Historic Dallas Hall turns 100 years old
Published: Tuesday, December 4, 2012
Updated: Tuesday, December 4, 2012 19:12
On Nov. 28, 2012, SMU celebrated the centennial of the laying of Dallas Hall’s cornerstone with a ceremony for the Dallas Hall Society in the Dallas Hall rotunda. The celebrations began with a 30-day countdown on Homecoming weekend, where SMU staff, faculty, students and alumni all signed cards to wish Dallas Hall a happy birthday. The Dallas Hall Society extended their gratitude to those who helped the university through their contributions.
Dallas Hall has been the face of SMU for nearly 100 years and was SMU’s first building. Even though the cornerstone was laid in 1912, the building was completed after three years. It was inspired by the Roman Pantheon and the library Thomas Jefferson designed for the University of Virginia.
At first, Dallas Hall enclosed all of SMU: classrooms, offices, a library, a hamburger grill, science laboratories, piano practice rooms, a chapel, an attic apartment, a barber shop, a post office and a mummy.
Construction for other classroom buildings did not begin until 1925. Dallas Hall has remained the home of liberal arts classes and a popular gathering place for students.
After investing $1.9 million for renovation, Dallas Hall reopened its doors with major changes to classrooms. The chapel on the third floor was replaced by what’s now McCord Auditorium and the first elevator was replaced by stairways.
Through the renovations, the most meaningful restoration was the changes made to the office of the first president of SMU, Robert S. Hyer. The office was restored to its original size and the oval desk which belonged to President Hyer was returned to the room.
The seal was also added on the marble floor of the rotunda. Some student believe that thosese who step on the seal will not graduate.
Dallas Hall is also home to one of the most important traditions at SMU: Celebration of Lights. The event kicks off the holiday season with the lighting of Dallas Hall and the surrounding trees. The Christmas tree in front of the building is also lit up and President R. Gerald Turner reads a Christmas story.
Considering its significance today, the building’s past shouldn’t be forgotten. University archivist, Joan Gosnell spoke of the history saying, “The beginnings of Southern Methodist University were not smooth. The Fred A. Jones Building Company, the contractors who built Dallas Hall, went bankrupt halfway through the project. The building site was often mired in mud. Today, when we look at the building it can be easy to forget its humble roots, but Dallas Hall has become grand and stately.”

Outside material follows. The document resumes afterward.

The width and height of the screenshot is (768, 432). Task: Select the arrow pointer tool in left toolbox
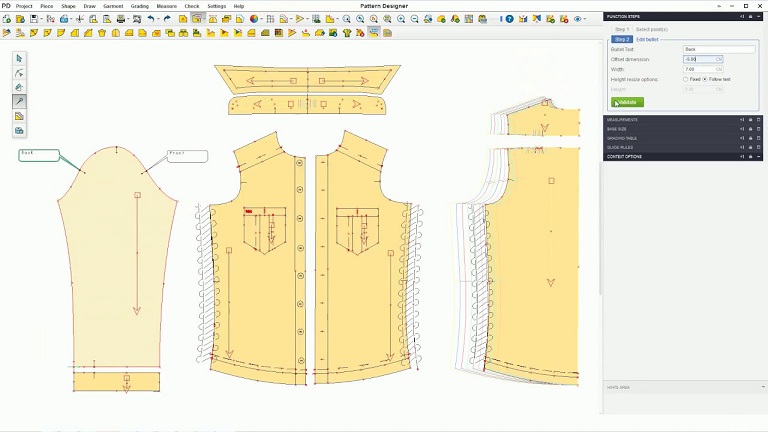pos(19,59)
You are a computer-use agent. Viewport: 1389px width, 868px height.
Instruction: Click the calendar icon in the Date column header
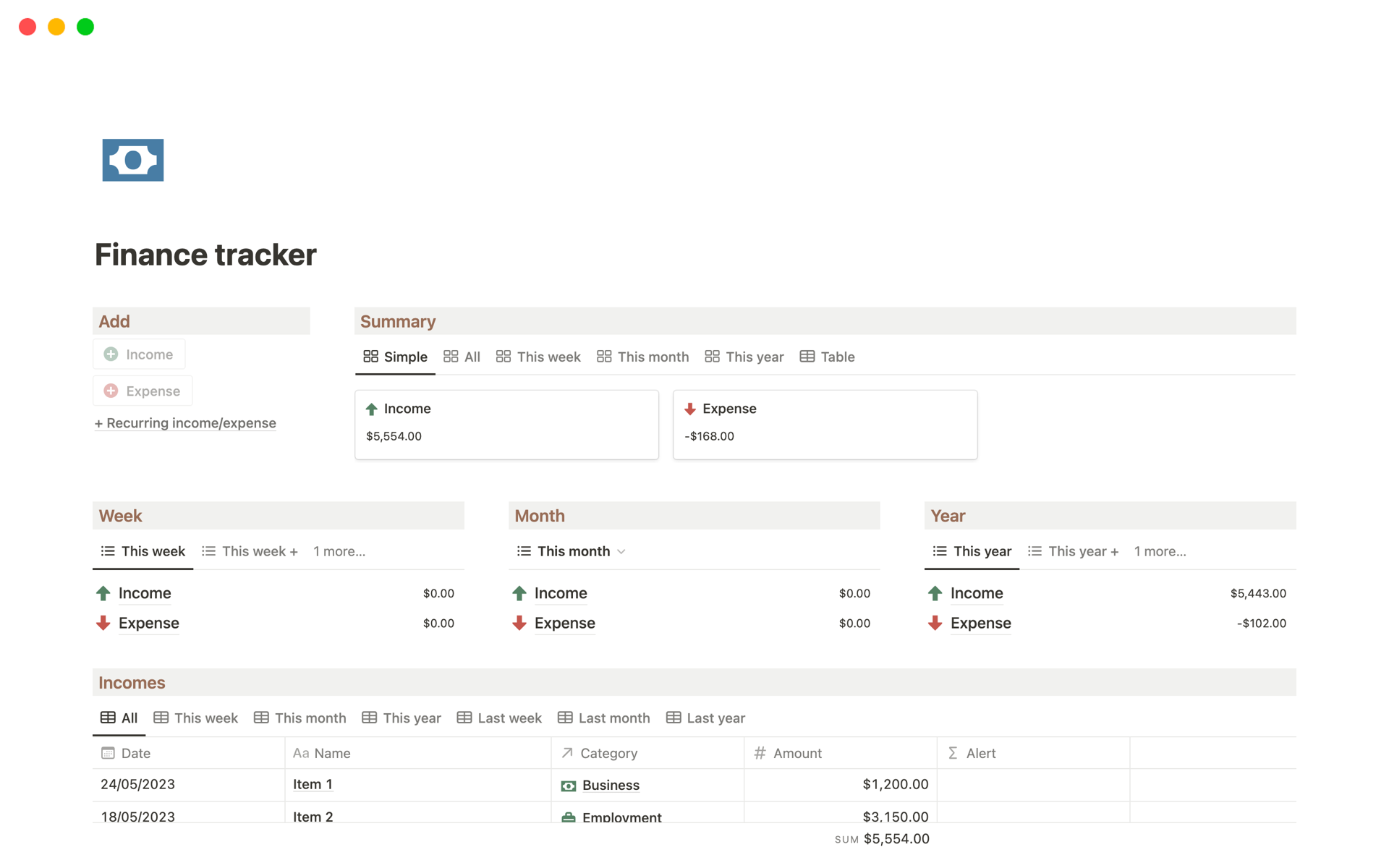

Through the years, Dallas Hall remains the most prominent building on campus and is now home of Dedman College. It has become a rite of passage for those entering SMU and those who graduate.
Junior Katherine Ladner was delighted to be a part of the celebration.
“I am so thankful to be at a wonderful university and may the next 100 years be even better.,” she said.
SMU was honored in 2006 by Preservation Dallas for the restoration and renovation of Dallas Halls’ rotunda and dome and returning the building to its 1915 grandeur.